House GOP seeks money to defend gay marriage ban
The Defense of Marriage Act, the 15-year-old federal law that defines marriage as being between one man and one woman, is facing a legal challenge in New York today. Traditionally the federal government defends challenges to federal law, but not in this case - after defending it for two years, the Obama administration announced in February it would no longer defend the law because it believes it is unconstitutional.
That decision left House Republicans, who largely oppose same-sex marriage, without "any choice" but to step in and defend the law, in the words of House Speaker John Boehner. Boehner says "only the courts are in the position of defending the constitutionality of any bill."
Boehner is reportedly poised to hire a prominent GOP lawyer to defend DOMA's constitutionality. That lawyer would be just one of the costs associated with defending DOMA. So where would the money come from? According to Boehner, funds for defending DOMA should be diverted from the Department of Justice.
"Obviously, [the Department of Justice's] decision results in DOJ no longer needing the funds it would have otherwise expended defending the constitutionality of DOMA," he wrote on a letter released Monday. "It is my intent that those funds be diverted to the House for reimbursement of any costs incurred by and associated with the House, and not DOJ, defending DOMA."

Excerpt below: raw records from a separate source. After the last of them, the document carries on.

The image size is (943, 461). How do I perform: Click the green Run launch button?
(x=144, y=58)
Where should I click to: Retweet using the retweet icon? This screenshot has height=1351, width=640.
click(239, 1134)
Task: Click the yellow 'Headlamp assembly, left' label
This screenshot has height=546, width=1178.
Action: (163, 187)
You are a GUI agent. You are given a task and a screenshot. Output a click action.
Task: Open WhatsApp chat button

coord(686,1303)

Boehner's letter was addressed to House Minority Leader Nancy Pelosi, who is among the Democrats who have raised concerns about the cost of the House defending the law. It is not clear how much money Boehner would seek from DOJ, which has said in the past there is not a specific funding allocation for defending the law.

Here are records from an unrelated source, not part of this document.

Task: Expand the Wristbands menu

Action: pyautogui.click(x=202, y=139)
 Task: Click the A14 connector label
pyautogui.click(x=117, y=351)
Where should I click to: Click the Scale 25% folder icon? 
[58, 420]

"I would welcome your joining me in support of redirecting those resources from the DOJ to the House that would otherwise have been necessary expenses on the Attorney General to defend this federal statute," wrote Boehner.

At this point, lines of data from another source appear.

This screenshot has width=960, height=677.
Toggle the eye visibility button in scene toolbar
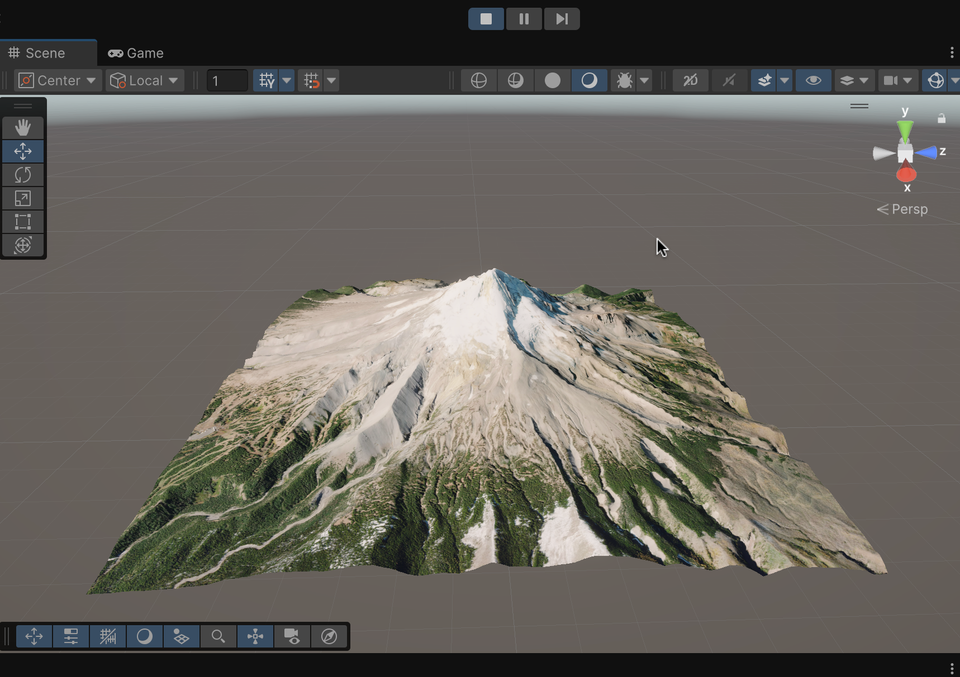point(813,81)
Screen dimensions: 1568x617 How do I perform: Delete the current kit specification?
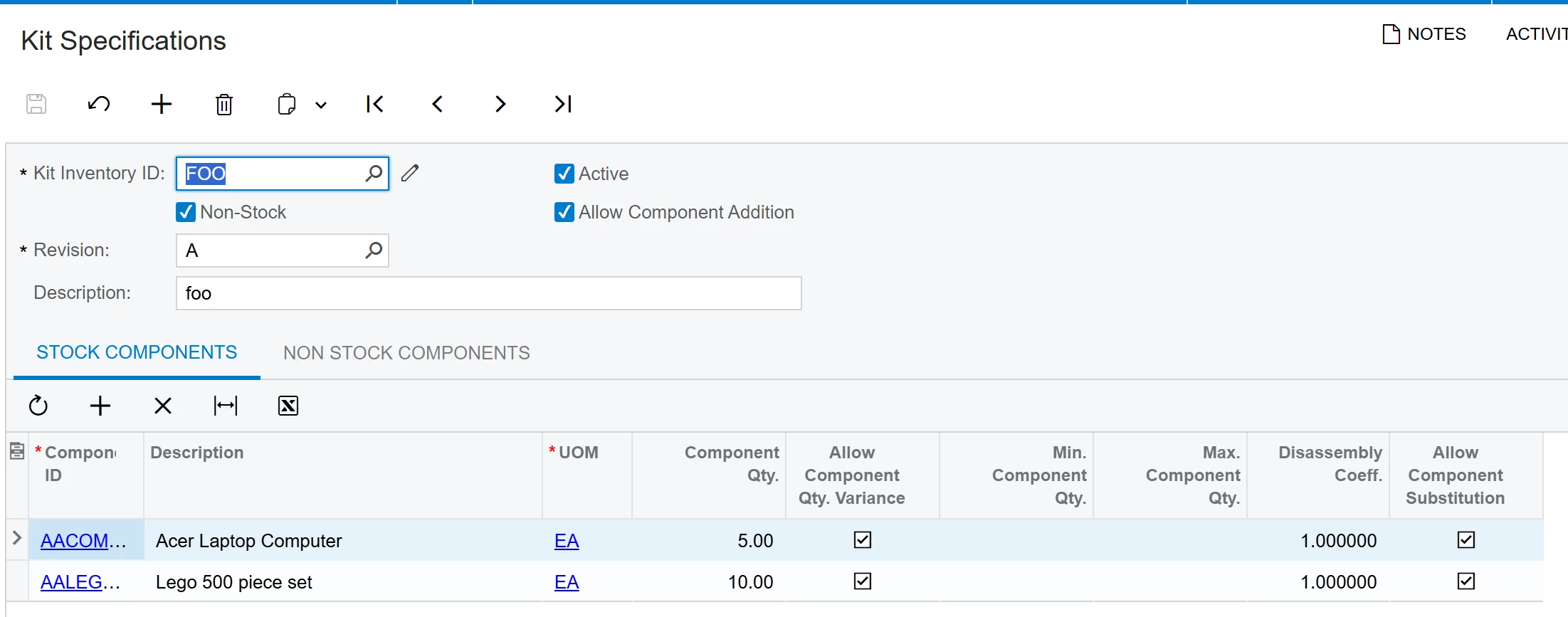[224, 105]
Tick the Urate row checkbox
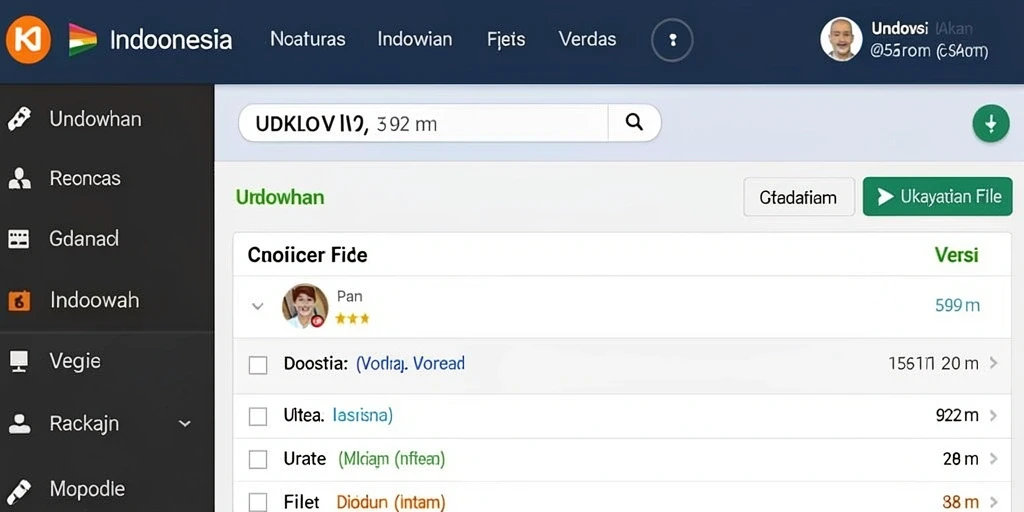Image resolution: width=1024 pixels, height=512 pixels. (258, 460)
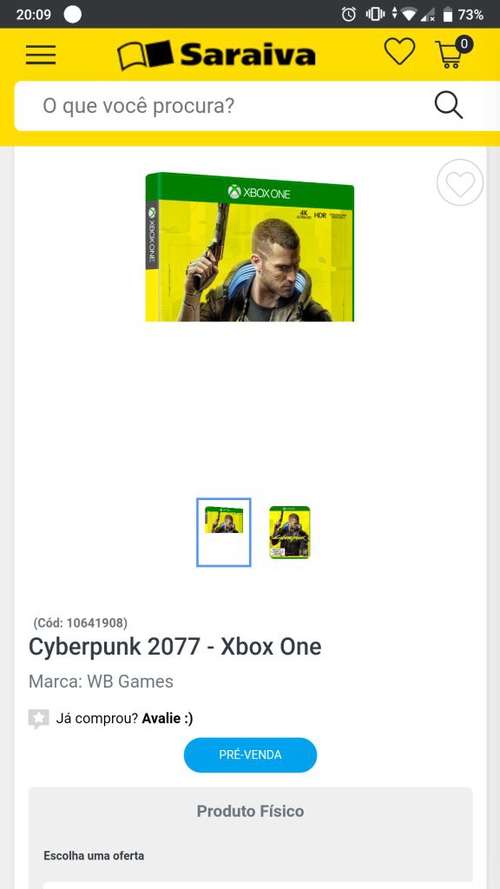Open the WB Games brand link
500x889 pixels.
(130, 681)
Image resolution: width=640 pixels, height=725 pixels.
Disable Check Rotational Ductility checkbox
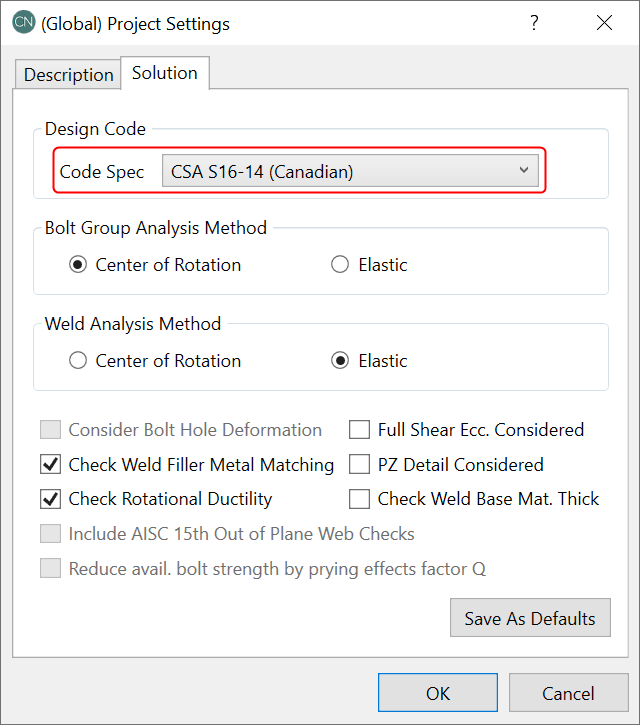tap(50, 499)
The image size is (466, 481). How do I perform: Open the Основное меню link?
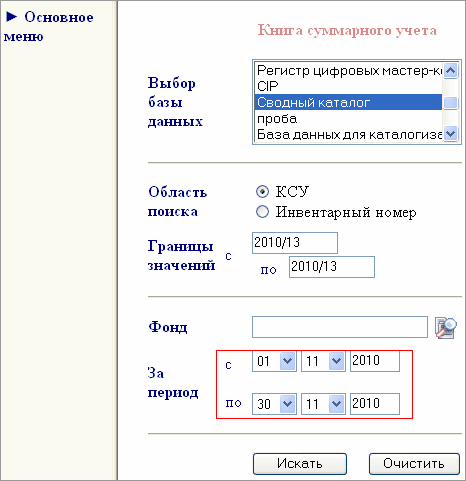tap(49, 27)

Boehner's appeal may largely be symbolic, since the Democrat-led Senate would have to approve the diversion of DOJ funds to the House - an unlikely prospect.
DOMA, which has been a target of gay rights advocates for years, keeps gay and lesbian married couples from receiving tax benefits afforded to opposite-sex couples.
On Friday, the House Judiciary Committee held a "Defending Marriage" hearing to examine the administration's decision not to defend DOMA. Many Republicans said the decision was wrongheaded; Rep. Lamar Smith (R-TX), chairman of the House Judiciary Committee, said that "[n]o one can seriously believe that the Constitution's authors intended to create a right to same-sex marriage."